How to Switch Off Find My Phone: A Complete Guide for iOS and Android

Turning off Find My Phone sounds straightforward — until you're staring at a settings menu that looks slightly different from every tutorial you've found. The feature goes by different names, lives in different places depending on your OS version, and behaves differently depending on whether you're signed into a cloud account. Here's what you actually need to know.

What "Find My Phone" Actually Does

Find My Phone is a location-tracking and device-security feature built into both major mobile ecosystems. On Apple devices it's called Find My; on Android it's called Find My Device (Google's version) or a manufacturer-specific equivalent like Samsung Find My Mobile.

At its core, the feature does three things:

  • Broadcasts your device's location to your associated cloud account
  • Enables remote lock, erase, or sound commands if your phone is lost or stolen
  • Ties your device to your account via Activation Lock (Apple) or a similar mechanism

Switching it off disables all three. That's important context — because depending on why you're turning it off, you may want to disable only part of the feature, not all of it.

How to Turn Off Find My on iPhone (iOS)

Apple's Find My is tightly integrated with your Apple ID. The steps vary slightly between iOS versions, but the general path is:

  1. Open Settings
  2. Tap your name at the top (your Apple ID profile)
  3. Tap Find My
  4. Tap Find My iPhone
  5. Toggle off Find My iPhone
  6. Enter your Apple ID password when prompted

You'll also see two sub-options here: Enable Offline Finding and Send Last Location. These can be toggled independently if you want to reduce tracking without fully disabling the feature.

⚠️ If you're selling or giving away your device, you should also go back one level and tap Sign Out — this fully removes Activation Lock, which is separate from simply toggling Find My off.

How to Turn Off Find My Device on Android

Android's process varies more significantly depending on your manufacturer and OS version. Google's stock Android path:

  1. Open Settings
  2. Go to Security (or Security & Privacy)
  3. Tap Find My Device
  4. Toggle it off

On Samsung devices, there are two separate systems to be aware of:

FeatureLocation in SettingsWhat It Controls
Google Find My DeviceSettings → Security → Find My DeviceGoogle account location access
Samsung Find My MobileSettings → Biometrics & Security → Find My MobileSamsung account remote access

Both can be active simultaneously.
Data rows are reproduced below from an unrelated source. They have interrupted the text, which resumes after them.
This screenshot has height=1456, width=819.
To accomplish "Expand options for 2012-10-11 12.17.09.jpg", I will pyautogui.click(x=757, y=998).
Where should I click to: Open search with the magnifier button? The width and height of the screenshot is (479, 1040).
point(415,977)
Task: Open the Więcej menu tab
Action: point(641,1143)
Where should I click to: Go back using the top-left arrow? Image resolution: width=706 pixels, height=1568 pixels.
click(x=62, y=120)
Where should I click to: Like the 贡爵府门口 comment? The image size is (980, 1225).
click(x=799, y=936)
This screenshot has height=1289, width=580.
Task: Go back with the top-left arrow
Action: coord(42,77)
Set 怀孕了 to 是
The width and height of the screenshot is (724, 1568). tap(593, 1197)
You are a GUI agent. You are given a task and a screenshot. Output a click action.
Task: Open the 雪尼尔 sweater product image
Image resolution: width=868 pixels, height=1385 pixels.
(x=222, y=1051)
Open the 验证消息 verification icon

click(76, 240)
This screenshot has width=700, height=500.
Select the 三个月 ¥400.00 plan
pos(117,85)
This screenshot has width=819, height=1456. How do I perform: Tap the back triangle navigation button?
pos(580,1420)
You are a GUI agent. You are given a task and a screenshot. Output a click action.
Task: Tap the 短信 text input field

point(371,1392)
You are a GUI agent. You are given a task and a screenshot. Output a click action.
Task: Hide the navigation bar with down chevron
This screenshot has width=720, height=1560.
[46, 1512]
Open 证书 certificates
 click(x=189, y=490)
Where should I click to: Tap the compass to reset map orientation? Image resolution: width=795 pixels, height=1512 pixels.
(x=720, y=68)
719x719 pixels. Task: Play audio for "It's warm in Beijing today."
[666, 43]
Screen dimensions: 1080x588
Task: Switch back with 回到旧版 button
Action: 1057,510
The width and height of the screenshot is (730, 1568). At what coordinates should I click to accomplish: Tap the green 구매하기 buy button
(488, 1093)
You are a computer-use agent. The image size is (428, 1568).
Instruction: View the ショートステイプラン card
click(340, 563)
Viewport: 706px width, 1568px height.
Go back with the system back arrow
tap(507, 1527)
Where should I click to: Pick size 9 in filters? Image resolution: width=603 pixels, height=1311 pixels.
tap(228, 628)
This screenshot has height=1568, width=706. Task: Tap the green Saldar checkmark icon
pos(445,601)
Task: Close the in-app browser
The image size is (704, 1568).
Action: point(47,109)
Disabling one doesn't disable the other.

On Android 10 and later, you may also need to check Location permissions separately — Find My Device uses location access granted at the OS level, not just its own toggle.

Why the Steps Differ Between Users 🔍

Several variables determine exactly where your settings live and what happens when you toggle them:

  • OS version: iOS 17 looks different from iOS 15; Android 14 restructured its Security menus compared to Android 11
  • Manufacturer skin: Samsung's One UI, OnePlus's OxygenOS, and Pixel's stock Android all arrange settings differently
  • Account status: If you're signed into multiple accounts (work and personal, for example), each may have its own device-tracking permissions
  • MDM enrollment: If your device is managed by an employer or institution via Mobile Device Management, the Find My or Find My Device toggle may be greyed out or controlled at the admin level — you may not be able to disable it yourself

What Disabling Find My Phone Actually Affects

Understanding the downstream effects helps you make an informed decision:

Disabling Find My on iPhone:

  • Removes the device from your Find My app on other Apple devices
  • Disables Activation Lock (which matters if you're selling the phone)
  • Prevents remote wipe via iCloud.com
  • Does not affect standard location sharing in Messages or the Find My > Share My Location feature — those are controlled separately

Disabling Find My Device on Android:

  • Removes remote lock and erase capability via google.com/android/find
  • Does not necessarily remove your Google account from the device
  • Does not affect location sharing in Google Maps or other apps
  • Samsung Find My Mobile operates independently and must be disabled separately

The Variables That Matter for Your Situation

Whether switching off Find My Phone is the right move — and which steps apply to you — depends on factors specific to your setup:

  • Your device brand and current OS version determine where the toggle lives
  • Whether you're selling, lending, or just privacy-limiting determines which sub-features you should disable
  • Whether your device is personally owned or managed determines whether you even have the ability to change the setting
  • Which cloud accounts are active on the device affects how many places you need to look

A factory-reset iPhone without Find My disabled will remain locked to your Apple ID — a detail that catches many people off guard when reselling. An Android device managed by a corporate IT policy may re-enable Find My Device automatically after you turn it off.

The right path forward depends on which of these situations actually describes your phone, your account setup, and what you're trying to achieve by turning the feature off.